» **REQUIREMENT**
In the records that follow, find each line with the word "will" and copy it.

» **SOURCE DATA**
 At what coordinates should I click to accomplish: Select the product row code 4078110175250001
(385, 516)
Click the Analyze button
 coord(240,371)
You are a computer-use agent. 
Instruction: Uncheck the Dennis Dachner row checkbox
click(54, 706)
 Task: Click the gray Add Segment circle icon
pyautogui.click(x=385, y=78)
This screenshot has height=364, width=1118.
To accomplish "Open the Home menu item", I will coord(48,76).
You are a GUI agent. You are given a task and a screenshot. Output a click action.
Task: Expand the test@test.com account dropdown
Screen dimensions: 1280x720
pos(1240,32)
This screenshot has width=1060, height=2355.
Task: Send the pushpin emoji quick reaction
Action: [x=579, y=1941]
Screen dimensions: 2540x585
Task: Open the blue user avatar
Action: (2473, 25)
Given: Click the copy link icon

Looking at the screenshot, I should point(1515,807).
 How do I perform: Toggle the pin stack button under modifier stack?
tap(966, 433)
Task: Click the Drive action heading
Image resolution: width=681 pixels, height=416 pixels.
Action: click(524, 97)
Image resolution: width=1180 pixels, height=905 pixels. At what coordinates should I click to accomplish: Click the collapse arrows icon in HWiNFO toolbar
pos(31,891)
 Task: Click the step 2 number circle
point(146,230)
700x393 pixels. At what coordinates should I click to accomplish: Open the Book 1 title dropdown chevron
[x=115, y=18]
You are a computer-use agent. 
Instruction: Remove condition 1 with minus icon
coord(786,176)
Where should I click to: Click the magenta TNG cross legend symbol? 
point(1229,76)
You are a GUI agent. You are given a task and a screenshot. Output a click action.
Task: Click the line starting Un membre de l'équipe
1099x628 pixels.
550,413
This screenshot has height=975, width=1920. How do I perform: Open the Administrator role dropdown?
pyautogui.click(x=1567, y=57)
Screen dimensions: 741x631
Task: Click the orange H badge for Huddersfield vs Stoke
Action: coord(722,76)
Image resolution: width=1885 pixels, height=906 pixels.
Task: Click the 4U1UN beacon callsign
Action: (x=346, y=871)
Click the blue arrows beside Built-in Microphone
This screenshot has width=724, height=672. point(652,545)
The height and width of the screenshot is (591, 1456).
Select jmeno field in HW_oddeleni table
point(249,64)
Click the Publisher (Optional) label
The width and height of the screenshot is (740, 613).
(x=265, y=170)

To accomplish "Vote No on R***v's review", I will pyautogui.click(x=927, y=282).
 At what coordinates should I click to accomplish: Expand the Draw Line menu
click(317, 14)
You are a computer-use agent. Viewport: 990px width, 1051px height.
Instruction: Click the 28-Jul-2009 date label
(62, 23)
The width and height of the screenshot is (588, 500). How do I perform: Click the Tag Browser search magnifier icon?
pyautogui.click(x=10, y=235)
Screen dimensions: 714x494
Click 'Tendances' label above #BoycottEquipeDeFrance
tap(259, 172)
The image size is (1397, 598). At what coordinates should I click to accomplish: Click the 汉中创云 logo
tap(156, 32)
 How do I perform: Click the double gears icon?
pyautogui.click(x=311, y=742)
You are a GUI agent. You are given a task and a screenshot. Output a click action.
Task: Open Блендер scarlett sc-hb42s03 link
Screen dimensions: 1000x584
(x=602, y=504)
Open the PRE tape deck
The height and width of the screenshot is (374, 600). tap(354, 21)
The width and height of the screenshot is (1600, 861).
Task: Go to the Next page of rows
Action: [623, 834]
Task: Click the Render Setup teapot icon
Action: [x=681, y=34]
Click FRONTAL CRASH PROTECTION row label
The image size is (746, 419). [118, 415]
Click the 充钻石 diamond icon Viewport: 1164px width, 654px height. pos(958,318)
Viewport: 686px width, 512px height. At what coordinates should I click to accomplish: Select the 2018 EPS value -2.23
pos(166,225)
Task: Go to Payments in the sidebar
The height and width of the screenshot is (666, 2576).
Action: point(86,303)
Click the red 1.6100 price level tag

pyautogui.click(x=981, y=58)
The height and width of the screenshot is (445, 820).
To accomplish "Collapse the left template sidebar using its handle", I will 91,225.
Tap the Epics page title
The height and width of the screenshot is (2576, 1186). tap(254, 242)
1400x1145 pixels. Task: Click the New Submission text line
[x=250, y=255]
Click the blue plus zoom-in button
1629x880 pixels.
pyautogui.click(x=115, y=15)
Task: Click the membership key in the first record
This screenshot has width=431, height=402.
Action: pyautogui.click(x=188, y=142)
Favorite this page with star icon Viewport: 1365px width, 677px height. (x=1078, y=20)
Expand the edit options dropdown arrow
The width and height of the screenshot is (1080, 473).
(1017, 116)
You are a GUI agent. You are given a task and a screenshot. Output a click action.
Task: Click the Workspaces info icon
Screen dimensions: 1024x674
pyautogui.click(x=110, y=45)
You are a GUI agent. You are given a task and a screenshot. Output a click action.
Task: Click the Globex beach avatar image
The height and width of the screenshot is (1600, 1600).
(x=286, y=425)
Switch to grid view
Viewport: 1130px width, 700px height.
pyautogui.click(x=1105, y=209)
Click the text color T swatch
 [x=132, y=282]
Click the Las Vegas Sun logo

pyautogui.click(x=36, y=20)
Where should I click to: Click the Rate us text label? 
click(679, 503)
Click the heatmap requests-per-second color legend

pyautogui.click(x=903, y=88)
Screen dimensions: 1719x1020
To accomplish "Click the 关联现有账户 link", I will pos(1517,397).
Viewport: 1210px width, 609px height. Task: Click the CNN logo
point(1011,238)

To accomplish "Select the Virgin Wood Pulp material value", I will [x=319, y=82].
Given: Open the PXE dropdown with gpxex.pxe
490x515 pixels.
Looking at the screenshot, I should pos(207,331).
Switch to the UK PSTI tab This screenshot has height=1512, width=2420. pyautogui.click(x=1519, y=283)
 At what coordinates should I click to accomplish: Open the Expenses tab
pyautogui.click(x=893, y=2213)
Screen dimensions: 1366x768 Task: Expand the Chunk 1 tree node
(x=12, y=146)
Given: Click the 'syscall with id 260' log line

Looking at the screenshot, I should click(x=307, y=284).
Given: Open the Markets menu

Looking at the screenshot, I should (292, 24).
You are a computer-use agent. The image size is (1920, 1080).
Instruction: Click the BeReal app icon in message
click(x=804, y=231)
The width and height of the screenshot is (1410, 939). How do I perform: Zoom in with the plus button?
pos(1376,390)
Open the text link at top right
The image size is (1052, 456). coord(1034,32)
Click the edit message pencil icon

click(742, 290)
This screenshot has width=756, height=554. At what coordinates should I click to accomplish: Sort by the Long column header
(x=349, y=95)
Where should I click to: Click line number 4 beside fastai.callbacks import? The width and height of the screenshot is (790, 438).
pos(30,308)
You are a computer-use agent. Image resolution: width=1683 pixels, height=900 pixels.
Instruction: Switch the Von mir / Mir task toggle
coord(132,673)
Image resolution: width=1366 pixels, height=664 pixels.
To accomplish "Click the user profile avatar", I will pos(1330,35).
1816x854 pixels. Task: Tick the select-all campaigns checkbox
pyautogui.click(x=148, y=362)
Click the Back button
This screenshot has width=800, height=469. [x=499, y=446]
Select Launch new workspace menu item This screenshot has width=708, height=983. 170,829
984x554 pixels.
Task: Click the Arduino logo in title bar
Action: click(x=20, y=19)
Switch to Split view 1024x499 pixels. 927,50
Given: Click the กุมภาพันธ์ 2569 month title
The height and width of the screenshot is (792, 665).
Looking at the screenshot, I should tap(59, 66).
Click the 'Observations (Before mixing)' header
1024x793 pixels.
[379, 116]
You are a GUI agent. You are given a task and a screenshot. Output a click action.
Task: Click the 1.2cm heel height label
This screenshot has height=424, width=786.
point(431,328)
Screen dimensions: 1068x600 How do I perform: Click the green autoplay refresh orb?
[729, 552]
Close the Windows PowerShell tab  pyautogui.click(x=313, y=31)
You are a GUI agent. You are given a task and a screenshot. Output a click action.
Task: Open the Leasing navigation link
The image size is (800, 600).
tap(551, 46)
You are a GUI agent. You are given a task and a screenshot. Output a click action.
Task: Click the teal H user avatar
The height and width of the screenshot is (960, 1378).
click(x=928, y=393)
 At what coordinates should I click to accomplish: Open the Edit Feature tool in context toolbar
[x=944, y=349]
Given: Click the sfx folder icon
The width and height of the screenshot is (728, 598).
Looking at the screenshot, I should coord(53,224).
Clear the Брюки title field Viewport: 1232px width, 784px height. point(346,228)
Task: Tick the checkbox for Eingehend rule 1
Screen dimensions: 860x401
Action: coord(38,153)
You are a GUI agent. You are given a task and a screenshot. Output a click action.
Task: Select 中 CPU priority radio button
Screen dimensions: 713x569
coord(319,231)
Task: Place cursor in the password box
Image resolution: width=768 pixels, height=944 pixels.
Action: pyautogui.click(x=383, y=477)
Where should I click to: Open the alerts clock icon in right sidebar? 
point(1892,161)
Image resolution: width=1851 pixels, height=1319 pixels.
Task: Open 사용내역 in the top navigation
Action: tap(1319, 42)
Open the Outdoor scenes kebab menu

» **COMPLETED EXERCISE**
To accomplish "Open the Home menu item", I will coord(48,76).
To accomplish "Vote No on R***v's review", I will pyautogui.click(x=927, y=282).
To accomplish "Collapse the left template sidebar using its handle", I will 91,225.
To accomplish "Click the 关联现有账户 link", I will pos(1517,397).
To accomplish "Select the Virgin Wood Pulp material value", I will [x=319, y=82].
To accomplish "Click the user profile avatar", I will pos(1330,35).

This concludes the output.